[Opening Dataset records section]
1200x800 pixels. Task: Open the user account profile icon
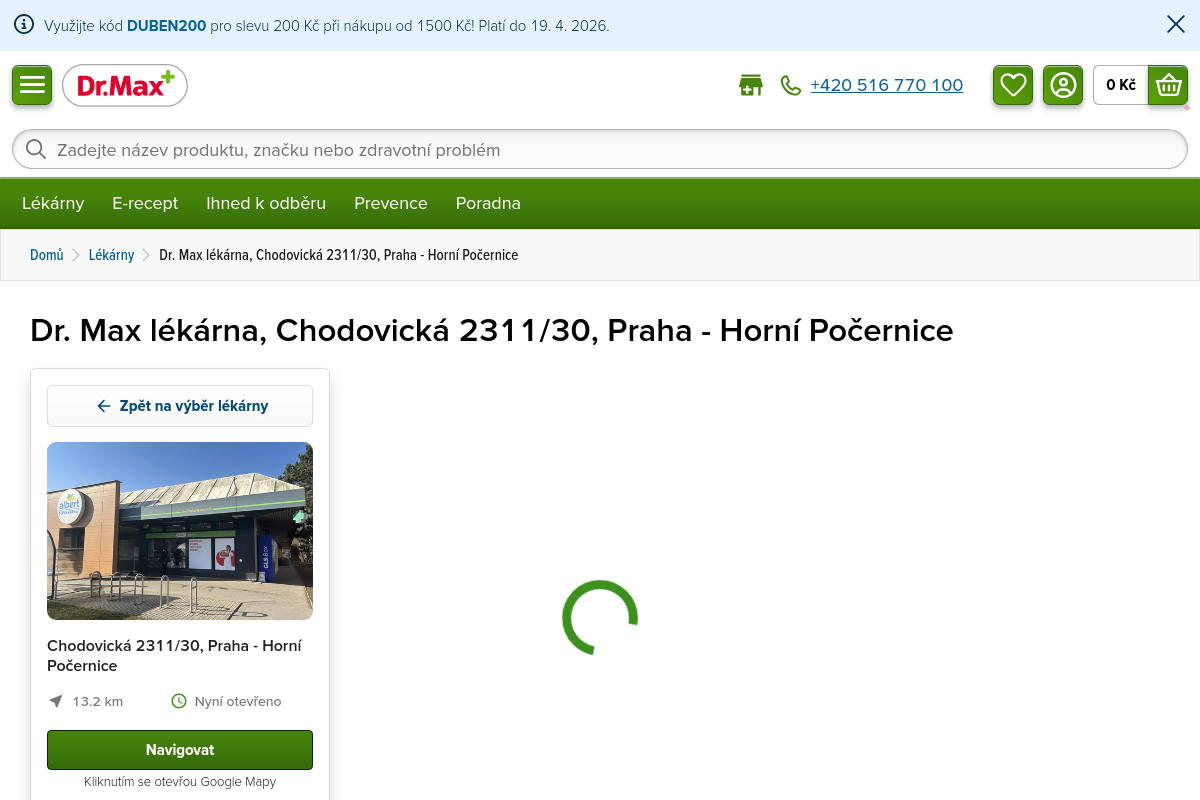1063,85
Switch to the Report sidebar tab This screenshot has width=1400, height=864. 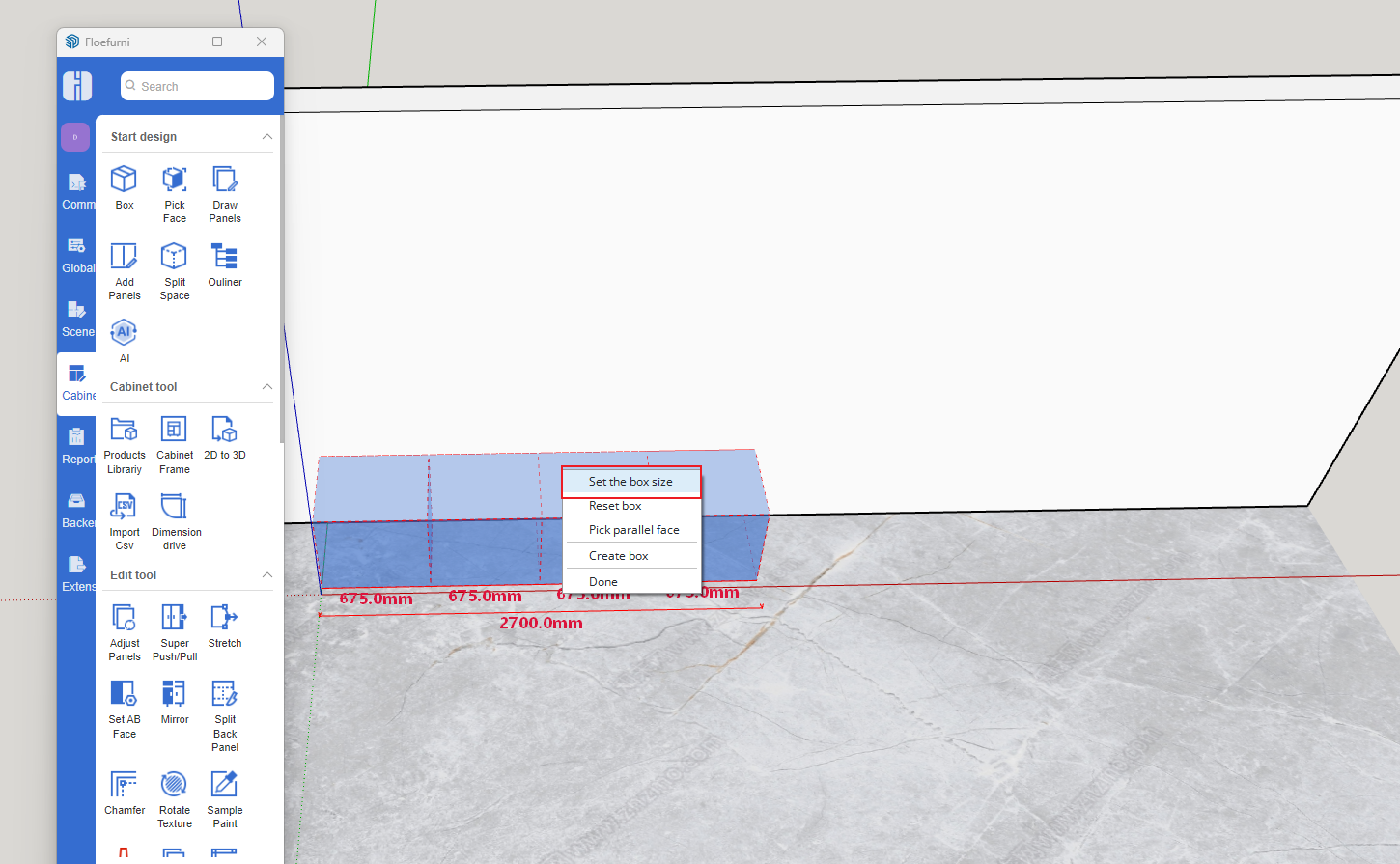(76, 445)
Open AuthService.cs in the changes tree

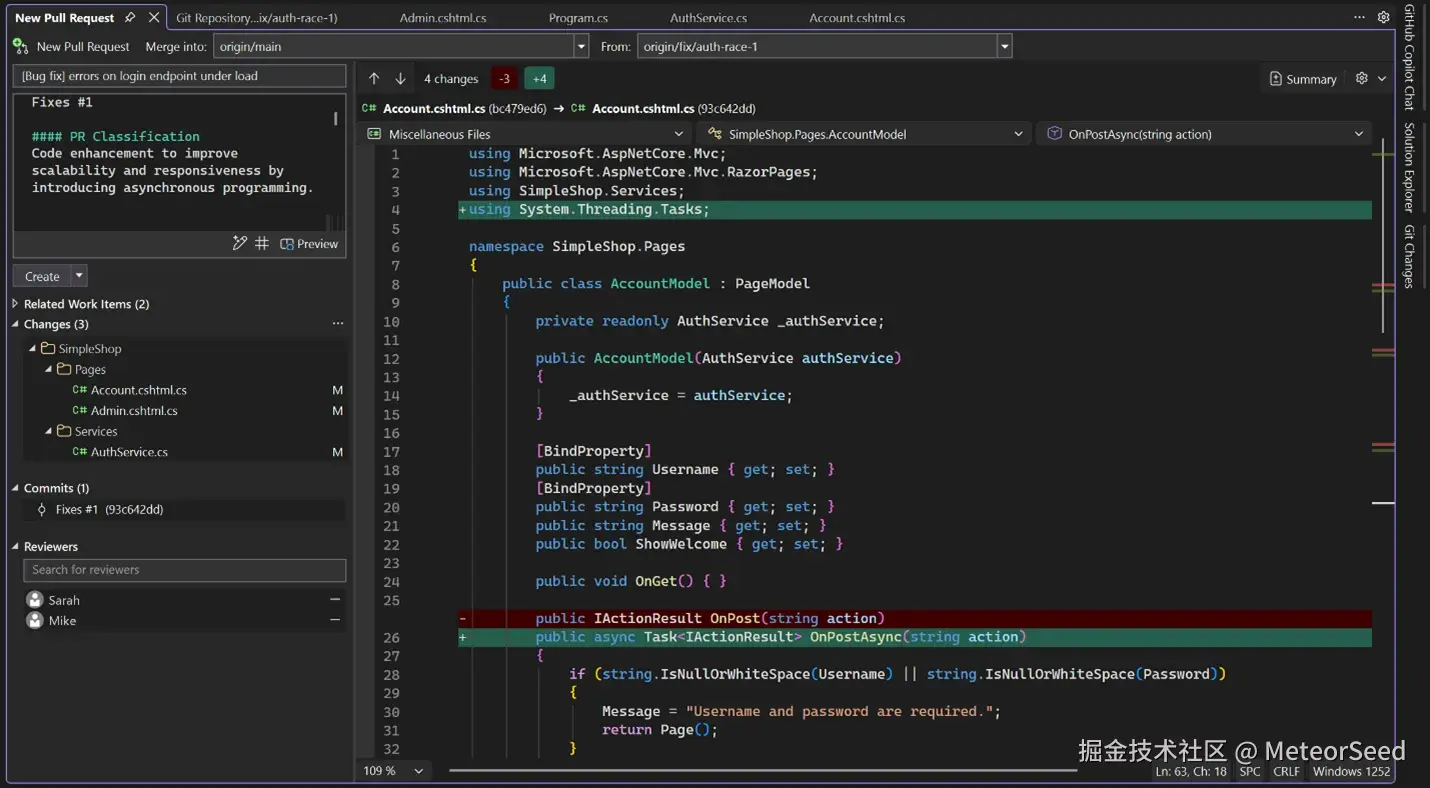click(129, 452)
[Closing Dataset records section]
[Opening Dataset records section]
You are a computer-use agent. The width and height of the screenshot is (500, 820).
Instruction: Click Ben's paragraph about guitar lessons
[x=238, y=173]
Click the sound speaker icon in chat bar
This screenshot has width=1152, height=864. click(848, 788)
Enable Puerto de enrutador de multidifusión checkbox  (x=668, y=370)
[Closing Dataset records section]
In the entries above, find the line with "Click the sound speaker icon in chat bar" and the line with "Enable Puerto de", then set down exactly those two and every line between them, nothing else.

Click the sound speaker icon in chat bar
This screenshot has width=1152, height=864. click(848, 788)
Enable Puerto de enrutador de multidifusión checkbox  (x=668, y=370)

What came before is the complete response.